After we realized the activity we want to engage in while practicing awareness is capturing and sequestering carbon (these terms can get very complex, whereas we simply want to plant things that will keep the carbon in the ground rather than the atmosphere), it seemed as if I was finally going to be able to pursue a lifelong passion—bamboo. Apparently, bamboo is even better at capturing carbon than are trees. I was so excited. I love bamboo. Every type, shape, color, size—never met one I didn’t like. Dream come true!
However, that excitement was short-lived. I soon learned that there are no types of bamboo native to our part of Washington. Now, you can meet lots of people, plant people, really educated plant people, gardeners, organic gardeners who will assure a person that it’s not critical, not even necessary, to avoid non-native species. Yes, it is.
It’s true that a person can plant a mixture of native and non-native species and the non-native are not likely to “take over.” But that’s not the point. What we’ve learned is that pretty as they likely are, which is why increasingly people plant only non-native species, the insects, the butterflies, and the birds can’t survive with non-native plants. Everything in an eco-system has taken eons and eons to evolve. That insect, that caterpillar, that particular plant has very specific requirements. Birds won’t eat the insects living on an Asian ornamental plant. We see them all as insects, but to the bird that’s not food. If they nest in certain trees and all those trees are cut down, they have nowhere to nest. They can’t, like those of us who are privileged, just move to another neighborhood if the old one no longer serves. They die.
A horrifying example of this is the Monarch butterfly. From Wikipedia: The monarch butterfly or simply monarch is a milkweed butterfly. Other common names, depending on region, include milkweed, common tiger, wanderer, and black veined brown. It may be the most familiar North American butterfly and is considered an iconic pollinator species. Please read about this fascinating creature, truly a marvel of nature. Then consider what they—and we—are up against.
From the Wildlife Federation website: The monarch population has declined by approximately 90 percent since the 1990s. Monarchs face habitat loss and fragmentation in the United States and Mexico. For example, over 90 percent of the grassland ecosystems along the eastern monarch’s central migratory flyway corridor have been lost, converted to intensive agriculture or urban development. Pesticides are also a danger. Herbicides kill both native nectar plants where adult monarchs feed, as well as the milkweed their caterpillars need as host plants. Insecticides kill the monarchs themselves. Climate change alters the timing of migration as well as weather patterns, posing a risk to monarchs during migration and while overwintering. The U.S. Fish & Wildlife Service is currently reviewing the species’ status.

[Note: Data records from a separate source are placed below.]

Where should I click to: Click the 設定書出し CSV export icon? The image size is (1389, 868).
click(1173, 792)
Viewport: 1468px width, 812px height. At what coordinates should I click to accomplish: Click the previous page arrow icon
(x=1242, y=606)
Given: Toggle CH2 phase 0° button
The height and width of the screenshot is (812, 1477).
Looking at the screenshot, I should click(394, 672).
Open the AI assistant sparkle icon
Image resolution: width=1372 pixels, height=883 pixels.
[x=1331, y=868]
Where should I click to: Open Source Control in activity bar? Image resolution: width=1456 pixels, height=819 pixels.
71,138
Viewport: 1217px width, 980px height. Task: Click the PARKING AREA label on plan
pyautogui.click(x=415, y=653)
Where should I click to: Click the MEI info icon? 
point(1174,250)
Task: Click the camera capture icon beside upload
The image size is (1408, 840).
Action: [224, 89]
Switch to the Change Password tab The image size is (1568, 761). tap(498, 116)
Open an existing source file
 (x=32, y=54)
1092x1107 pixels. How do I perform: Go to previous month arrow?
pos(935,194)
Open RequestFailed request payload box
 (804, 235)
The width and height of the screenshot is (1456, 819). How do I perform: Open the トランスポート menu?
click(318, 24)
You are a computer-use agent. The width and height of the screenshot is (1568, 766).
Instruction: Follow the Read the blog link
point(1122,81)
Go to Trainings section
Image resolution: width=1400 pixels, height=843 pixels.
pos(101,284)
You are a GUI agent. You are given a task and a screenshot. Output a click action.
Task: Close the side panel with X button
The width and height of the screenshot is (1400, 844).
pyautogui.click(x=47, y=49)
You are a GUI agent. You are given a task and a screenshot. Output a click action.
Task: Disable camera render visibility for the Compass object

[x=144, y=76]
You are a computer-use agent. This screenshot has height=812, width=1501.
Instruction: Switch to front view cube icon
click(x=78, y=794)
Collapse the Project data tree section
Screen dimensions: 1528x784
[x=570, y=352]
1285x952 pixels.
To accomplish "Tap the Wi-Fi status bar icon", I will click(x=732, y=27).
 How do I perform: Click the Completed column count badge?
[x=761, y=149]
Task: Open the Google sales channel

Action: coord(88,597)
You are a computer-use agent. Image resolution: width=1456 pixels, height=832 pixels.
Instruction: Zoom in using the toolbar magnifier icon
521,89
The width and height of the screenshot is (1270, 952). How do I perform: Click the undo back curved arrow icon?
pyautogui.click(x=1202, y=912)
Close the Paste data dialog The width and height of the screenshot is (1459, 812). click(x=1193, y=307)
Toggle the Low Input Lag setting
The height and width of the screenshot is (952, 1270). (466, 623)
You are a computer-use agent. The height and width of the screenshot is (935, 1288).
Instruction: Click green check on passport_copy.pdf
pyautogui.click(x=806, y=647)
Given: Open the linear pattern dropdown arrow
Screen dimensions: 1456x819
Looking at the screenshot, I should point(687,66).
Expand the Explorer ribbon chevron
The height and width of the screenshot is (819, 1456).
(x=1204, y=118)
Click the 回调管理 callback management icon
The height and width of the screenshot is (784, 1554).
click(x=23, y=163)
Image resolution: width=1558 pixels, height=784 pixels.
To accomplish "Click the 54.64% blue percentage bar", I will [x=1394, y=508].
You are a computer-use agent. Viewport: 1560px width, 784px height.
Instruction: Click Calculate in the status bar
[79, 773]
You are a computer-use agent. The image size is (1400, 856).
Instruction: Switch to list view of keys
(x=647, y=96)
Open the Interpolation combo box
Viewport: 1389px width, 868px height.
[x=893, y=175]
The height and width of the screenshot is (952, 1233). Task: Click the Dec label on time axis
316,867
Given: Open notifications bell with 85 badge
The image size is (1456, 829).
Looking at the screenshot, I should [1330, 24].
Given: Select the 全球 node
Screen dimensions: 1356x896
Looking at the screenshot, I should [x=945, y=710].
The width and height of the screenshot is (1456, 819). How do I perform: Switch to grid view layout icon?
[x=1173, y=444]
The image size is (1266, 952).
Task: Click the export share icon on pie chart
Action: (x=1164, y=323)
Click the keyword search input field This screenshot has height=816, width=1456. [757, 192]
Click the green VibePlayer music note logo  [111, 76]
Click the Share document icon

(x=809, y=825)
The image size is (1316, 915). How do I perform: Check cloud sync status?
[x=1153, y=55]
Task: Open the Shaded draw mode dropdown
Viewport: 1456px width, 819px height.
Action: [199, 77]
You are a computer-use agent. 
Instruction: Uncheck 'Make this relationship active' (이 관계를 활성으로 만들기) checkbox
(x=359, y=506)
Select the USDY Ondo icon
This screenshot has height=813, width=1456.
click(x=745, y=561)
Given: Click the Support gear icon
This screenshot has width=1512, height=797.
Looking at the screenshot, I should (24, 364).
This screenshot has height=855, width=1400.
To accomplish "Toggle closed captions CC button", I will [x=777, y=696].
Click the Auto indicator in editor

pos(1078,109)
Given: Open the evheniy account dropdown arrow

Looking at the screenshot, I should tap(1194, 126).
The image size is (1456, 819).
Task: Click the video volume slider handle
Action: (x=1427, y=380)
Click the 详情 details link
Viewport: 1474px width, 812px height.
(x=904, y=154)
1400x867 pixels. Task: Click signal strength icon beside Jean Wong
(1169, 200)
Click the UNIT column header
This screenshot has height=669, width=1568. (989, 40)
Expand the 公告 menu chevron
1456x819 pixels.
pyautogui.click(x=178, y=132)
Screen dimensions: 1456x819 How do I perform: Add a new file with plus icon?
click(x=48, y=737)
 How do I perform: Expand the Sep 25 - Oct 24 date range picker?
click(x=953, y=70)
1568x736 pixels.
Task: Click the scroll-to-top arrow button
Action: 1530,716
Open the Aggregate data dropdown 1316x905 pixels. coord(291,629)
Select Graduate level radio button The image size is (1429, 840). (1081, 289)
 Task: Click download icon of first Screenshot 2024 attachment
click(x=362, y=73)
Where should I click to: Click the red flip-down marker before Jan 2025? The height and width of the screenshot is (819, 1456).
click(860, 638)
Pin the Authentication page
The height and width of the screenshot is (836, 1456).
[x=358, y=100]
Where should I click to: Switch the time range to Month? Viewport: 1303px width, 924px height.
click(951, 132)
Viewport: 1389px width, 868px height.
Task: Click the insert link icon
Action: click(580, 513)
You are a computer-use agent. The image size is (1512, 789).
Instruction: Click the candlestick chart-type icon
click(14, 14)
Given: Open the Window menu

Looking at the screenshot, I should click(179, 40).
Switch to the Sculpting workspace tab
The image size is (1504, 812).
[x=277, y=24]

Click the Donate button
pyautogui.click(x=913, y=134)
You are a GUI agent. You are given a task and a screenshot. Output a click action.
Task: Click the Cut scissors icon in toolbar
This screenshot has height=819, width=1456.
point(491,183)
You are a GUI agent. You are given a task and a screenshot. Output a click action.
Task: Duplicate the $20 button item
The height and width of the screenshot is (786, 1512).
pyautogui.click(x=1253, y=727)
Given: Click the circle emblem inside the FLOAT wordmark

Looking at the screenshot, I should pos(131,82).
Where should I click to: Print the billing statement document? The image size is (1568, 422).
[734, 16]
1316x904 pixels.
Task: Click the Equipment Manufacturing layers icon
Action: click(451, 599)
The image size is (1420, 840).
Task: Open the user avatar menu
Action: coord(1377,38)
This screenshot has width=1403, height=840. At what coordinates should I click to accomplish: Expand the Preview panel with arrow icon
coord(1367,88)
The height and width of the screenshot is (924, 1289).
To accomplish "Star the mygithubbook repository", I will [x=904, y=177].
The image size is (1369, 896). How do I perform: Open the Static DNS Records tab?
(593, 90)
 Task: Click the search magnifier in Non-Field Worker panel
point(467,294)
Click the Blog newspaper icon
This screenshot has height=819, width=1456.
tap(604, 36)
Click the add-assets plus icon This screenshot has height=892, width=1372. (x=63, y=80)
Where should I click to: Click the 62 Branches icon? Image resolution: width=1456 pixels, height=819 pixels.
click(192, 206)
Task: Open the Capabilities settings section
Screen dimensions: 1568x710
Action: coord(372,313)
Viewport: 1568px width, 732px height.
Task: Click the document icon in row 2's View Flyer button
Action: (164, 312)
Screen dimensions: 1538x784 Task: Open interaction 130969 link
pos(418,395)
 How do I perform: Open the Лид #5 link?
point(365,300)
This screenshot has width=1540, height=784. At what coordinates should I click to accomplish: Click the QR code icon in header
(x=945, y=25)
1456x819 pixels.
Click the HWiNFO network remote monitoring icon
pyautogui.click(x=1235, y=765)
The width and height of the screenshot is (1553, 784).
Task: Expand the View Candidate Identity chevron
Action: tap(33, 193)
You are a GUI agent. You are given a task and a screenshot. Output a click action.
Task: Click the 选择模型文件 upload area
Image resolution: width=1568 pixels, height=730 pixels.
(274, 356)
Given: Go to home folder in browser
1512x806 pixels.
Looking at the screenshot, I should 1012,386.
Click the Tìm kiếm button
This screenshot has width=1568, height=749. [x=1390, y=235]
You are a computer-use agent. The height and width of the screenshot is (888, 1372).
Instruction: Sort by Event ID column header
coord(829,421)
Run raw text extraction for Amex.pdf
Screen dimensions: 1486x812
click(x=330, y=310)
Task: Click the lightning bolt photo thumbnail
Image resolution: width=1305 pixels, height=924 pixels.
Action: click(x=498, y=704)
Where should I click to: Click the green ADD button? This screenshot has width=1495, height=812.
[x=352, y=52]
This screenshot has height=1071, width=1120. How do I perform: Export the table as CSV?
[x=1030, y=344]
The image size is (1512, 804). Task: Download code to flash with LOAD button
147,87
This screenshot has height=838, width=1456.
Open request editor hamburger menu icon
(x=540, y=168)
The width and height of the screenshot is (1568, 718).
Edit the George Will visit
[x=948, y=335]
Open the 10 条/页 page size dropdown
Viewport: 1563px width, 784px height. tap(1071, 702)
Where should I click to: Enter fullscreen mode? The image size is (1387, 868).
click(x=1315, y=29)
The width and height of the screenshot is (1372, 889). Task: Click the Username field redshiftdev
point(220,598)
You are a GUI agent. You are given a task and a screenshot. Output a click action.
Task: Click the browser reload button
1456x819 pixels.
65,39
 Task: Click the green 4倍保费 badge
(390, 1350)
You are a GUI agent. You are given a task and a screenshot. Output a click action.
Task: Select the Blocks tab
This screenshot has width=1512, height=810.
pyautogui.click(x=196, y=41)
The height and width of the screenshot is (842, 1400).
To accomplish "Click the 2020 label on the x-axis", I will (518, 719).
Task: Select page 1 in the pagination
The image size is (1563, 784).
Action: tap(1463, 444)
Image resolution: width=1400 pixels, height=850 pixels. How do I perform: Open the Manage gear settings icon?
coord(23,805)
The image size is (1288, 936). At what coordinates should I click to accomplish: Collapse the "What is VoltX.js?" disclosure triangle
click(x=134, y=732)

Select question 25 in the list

This is what we want to assist in interrupting. There’s a world of guidance on how we can assist, from digging up our lawns—horribly destructive on every leve,l from water usage and pollution to pesticides to taking up the land space native plants and pollinators need—to growing what our endangered friends need to survive to making different choices about what we purchase and eat. For all of us interested in this, we’re going to have a chance to learn more and begin to take steps, whether it is indeed ripping out lawns or planting containers on an apartment patio. As the new practice home develops, everyone wishing to can practice right along, all of us hopeful of a time when we can be physically together once again. Oh, and speaking of that, this place is about two or two and a half hours from the SeaTac airport on good roads!